The GNOME Foundation was supported during 2020-2021 by a grant from Endless Network which funded the Community Engagement Challenge, strategy consultancy with the board, and a contribution towards our general running costs. At the end of last year we had a portion of this grant remaining, and after the success of our work in previous years directly funding developer and infrastructure work on GTK and Flathub, we wanted to see whether we could use these funds to invest in GNOME and the wider Linux desktop platform.
We’re very pleased to announce that we got approval to launch three parallel contractor engagements, which started over the past few weeks. These projects aim to improve our developer experience, make more applications available on the GNOME platform, and move towards equitable and sustainable revenue models for developers within our ecosystem. Thanks again to Endless Network for their support on these initiatives.
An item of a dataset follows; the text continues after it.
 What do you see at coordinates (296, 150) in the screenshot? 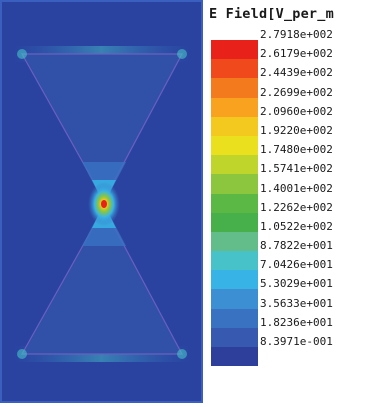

Flathub – Verified apps, donations and subscriptions (Codethink and James Westman)
This project is described in detail on the Flathub Discourse but goal is to add a process to verify first-party apps on Flathub (ie uploaded by a developer or an authorised representative) and then make it possible for those developers to collect donations or subscriptions from users of their applications. We also plan to publish a separate repository that contains only these verified first-party uploads (without any of the community contributed applications), as well as providing a repository with only free and open source applications, allowing users to choose what they are comfortable installing and running on their system.
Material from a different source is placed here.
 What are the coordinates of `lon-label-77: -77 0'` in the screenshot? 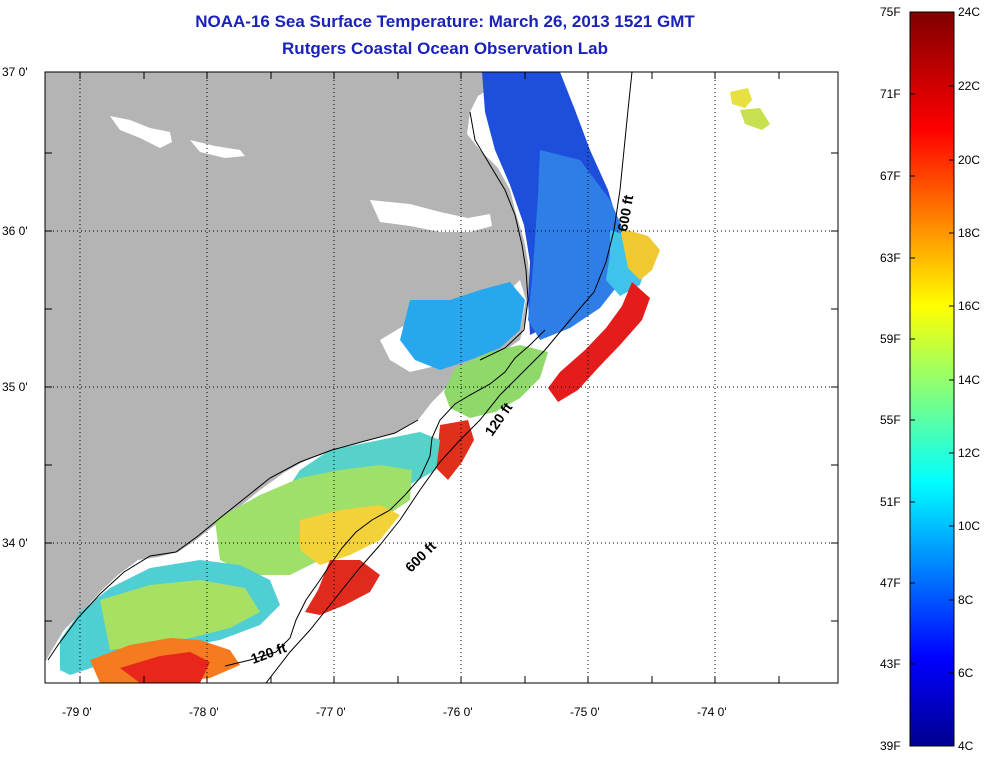 It's located at (331, 712).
Creating the user and developer login system to manage your apps will also set us up well for future enhancements, such managing tokens for direct binary uploads (eg from a CI/CD system hosted elsewhere, as is already done with Mozilla Firefox and OBS) and making it easier to publish apps from systems such as Electron which can be hard to use within a flatpak-builder sandbox. For updates on this project you can follow the Discourse thread, check out the work board on GitHub or join us on Matrix.
PWAs – Integrating Progressive Web Apps in GNOME (Phaedrus Leeds)
While everyone agrees that native applications can provide the best experience on the GNOME desktop, the web platform, and particularly PWAs (Progressive Web Apps) which are designed to be downloadable as apps and offer offline functionality, makes it possible for us to offer equivalent experiences to other platforms for app publishers who have not specifically targeted GNOME. This allows us to attract and retain users by giving them the choice of using applications from a wider range of publishers than are currently directly targeting the Linux desktop.
The first phase of the GNOME PWA project involves adding back support to Software for web apps backed by GNOME Web, and making this possible when Web is packaged as a Flatpak. So far some preparatory pull requests have been merged in Web and libportal to enable this work, and development is ongoing to get the feature branches ready for review.
Discussions are also in progress with the Design team on how best to display the web apps in Software and on the user interface for web apps installed from a browser. There has also been discussion among various stakeholders about what web apps should be included as available with Software, and how they can provide supplemental value to users without taking priority over apps native to GNOME.
Finally, technical discussion is ongoing in the portal issue tracker to ensure that the implementation of a new dynamic launcher portal meets all security and robustness requirements, and is potentially useful not just to GNOME Web but Chromium and any other app that may want to install desktop launchers. Adding support for the launcher portal in upstream Chromium, to facilitate Chromium-based browsers packaged as a Flatpak, and adding support for Chromium-based web apps in Software are stretch goals for the project should time permit.
GTK4 / Adwaita – To support the adoption of Gtk4 by the community (Emmanuele Bassi)
With the release of GTK4 and renewed interest in GTK as a toolkit, we want to continue improving the developer experience and ease of use of GTK and ensure we have a complete and competitive offering for developers considering using our platform. This involves identifying missing functionality or UI elements that applications need to move to GTK4, as well as informing the community about the new widgets and functionality available.
We have been working on documentation and bug fixes for GTK in preparation for the GNOME 42 release and have also started looking at the missing widgets and API in Libadwaita, in preparation for the next release. The next steps are to work with the Design team and the Libadwaita maintainers and identify and implement missing widgets that did not make the cut for the 1.0 release.
In the meantime, we have also worked on writing a beginners tutorial for the GNOME developers documentation, including GTK and Libadwaita widgets so that newcomers to the platform can easily move between the Interface Guidelines and the API references of various libraries. To increase the outreach of the effort, Emmanuele has been streaming it on Twitch, and published the VOD on YouTube as well.